Mein Kiefer mahlte, als ich vor der dunkelbraunen Tür zu Mr. Coltons Büro stand. Dies war ein unfassbarer Korridor der Universität mit dem verschnörkelten Stuck an den Decken und der hohen, ausladenden Fensterfront, von der man unauffällig den Campus betrachten konnte. Doch nicht viele Studenten verloren sich hierher. Schließlich war es der Korridor einzelner Professoren.
Ich knackte meinen Nacken nach links und nach rechts, eine nervöse Eigenschaft, die mir unangenehm war. Ich ließ meine verkrampfte Hand von dem Gurt meiner Ledertasche fallen. Das erste Sonnenlicht seit Tagen kitzelte meinen Nacken durch die Fensterfront.
In mir lebte dieses unangenehme Gefühl, der Moment, wenn das ganze Innenleben still wird und man versucht seinen Körper nicht zu bewegen, um ruhiger zu werden,
doch man dadurch erst sein Herz, dieses ängstliche, wimmernde Organ, nur desto stärker in seiner Brust pochen fühlte. Bis zu dem Moment, wo es einem gefühlt den Hals hochkam und man von Übelkeit entmächtigt wurde.
Ich hasste dieses Gefühl. Ich hasste es, wenn ich so war. Jung und nervös.
Wenn dies passierte, sollte man jedoch nicht umdrehen. Stattdessen empfahl ich es, seinen Körper in einen Fight or Flight Modus zu schicken, ihn kurzerhand zu überraschen, sodass man letztendlich dazu gezwungen war zu funktionieren, einfach zu funktionieren.
Ohne Vorwarnung an mich selbst oder meinen trügerischen Körper klopfte ich an.
Mit einem letzten Schnauben entließ ich die Anspannung.
„Herein." Seine tiefe Stimme war unverwechselbar.
Der kühle Türöffner lag unter meiner Hand.
Ich trat herein und während ich die Tür hinter mir leise ins Schloss fielen ließ, fand mein Blick sofort Professor Colton, wie er über seine Unterlagen gebeugt an seinem weiten Schreibtisch saß.

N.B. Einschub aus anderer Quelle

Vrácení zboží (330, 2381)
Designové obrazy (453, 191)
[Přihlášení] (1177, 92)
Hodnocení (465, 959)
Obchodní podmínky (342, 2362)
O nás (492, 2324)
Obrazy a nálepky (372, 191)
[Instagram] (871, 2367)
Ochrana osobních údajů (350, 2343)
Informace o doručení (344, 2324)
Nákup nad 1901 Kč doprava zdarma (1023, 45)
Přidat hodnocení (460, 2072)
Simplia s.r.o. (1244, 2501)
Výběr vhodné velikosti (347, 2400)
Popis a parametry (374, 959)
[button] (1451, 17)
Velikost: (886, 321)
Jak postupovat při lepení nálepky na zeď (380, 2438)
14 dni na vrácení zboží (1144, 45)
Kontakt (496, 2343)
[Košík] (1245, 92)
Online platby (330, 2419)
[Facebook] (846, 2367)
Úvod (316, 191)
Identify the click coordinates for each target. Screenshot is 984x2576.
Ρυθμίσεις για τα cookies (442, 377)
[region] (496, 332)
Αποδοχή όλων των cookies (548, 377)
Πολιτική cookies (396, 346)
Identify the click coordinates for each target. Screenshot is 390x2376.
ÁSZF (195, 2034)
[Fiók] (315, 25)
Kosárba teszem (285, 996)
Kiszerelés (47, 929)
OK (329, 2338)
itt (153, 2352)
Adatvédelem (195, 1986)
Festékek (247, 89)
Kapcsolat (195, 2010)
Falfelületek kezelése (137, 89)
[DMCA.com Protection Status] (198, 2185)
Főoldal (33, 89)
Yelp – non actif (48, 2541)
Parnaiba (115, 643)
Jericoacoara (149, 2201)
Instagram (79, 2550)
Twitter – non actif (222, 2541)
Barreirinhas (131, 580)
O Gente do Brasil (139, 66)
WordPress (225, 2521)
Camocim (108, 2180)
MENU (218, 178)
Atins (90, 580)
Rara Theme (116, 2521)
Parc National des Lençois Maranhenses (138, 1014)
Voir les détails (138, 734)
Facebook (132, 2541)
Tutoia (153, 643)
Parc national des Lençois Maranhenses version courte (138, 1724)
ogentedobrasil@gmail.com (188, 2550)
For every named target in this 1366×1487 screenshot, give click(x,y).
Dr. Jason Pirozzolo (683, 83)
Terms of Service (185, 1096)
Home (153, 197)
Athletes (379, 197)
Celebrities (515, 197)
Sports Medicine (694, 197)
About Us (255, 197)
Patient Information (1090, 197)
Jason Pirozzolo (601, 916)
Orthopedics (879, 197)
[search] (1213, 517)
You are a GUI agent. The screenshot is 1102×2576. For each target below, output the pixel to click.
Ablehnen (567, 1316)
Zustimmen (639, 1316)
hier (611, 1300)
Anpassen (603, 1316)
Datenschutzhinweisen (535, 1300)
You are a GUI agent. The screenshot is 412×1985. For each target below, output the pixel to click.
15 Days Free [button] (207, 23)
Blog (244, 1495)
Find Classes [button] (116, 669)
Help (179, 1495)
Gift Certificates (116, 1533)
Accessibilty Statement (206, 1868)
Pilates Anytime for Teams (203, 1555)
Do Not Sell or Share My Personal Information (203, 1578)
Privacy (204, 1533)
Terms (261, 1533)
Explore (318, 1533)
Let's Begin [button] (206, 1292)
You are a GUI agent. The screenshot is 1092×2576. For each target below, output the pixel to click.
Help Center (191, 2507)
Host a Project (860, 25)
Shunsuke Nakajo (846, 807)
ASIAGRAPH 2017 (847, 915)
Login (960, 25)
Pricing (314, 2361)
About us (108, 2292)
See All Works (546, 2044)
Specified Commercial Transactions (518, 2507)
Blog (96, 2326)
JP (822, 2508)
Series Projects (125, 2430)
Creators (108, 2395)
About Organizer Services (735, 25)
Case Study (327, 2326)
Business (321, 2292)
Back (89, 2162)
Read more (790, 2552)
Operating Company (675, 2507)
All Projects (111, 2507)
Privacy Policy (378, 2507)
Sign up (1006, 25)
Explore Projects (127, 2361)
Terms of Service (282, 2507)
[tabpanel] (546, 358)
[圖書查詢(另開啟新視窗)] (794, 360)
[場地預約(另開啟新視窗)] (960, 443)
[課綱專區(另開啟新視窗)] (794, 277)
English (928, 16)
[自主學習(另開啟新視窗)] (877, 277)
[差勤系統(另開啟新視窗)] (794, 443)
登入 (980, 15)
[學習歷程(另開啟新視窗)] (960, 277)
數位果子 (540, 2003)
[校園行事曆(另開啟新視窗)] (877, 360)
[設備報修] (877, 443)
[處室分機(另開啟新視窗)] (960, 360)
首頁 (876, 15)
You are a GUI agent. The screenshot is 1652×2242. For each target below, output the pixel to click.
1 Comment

Das Licht strahlte gegen sein Profil.
Er trug wieder eine Krawatte, selbst wenn er allein war.
Sah er niemals nicht perfekt vorzeigbar aus?
„Guten Tag, Mr. Colton."
Seine Augen schossen auf der Stelle nach oben und verengten sich, als sie bei meinem Gesicht landeten.
Statt einem Lächeln, wie die Male zuvor, schenkte ich ihm ebenso nur einen kalten Blick.
„Ich bin hier für mein Bewerbungsgespräch."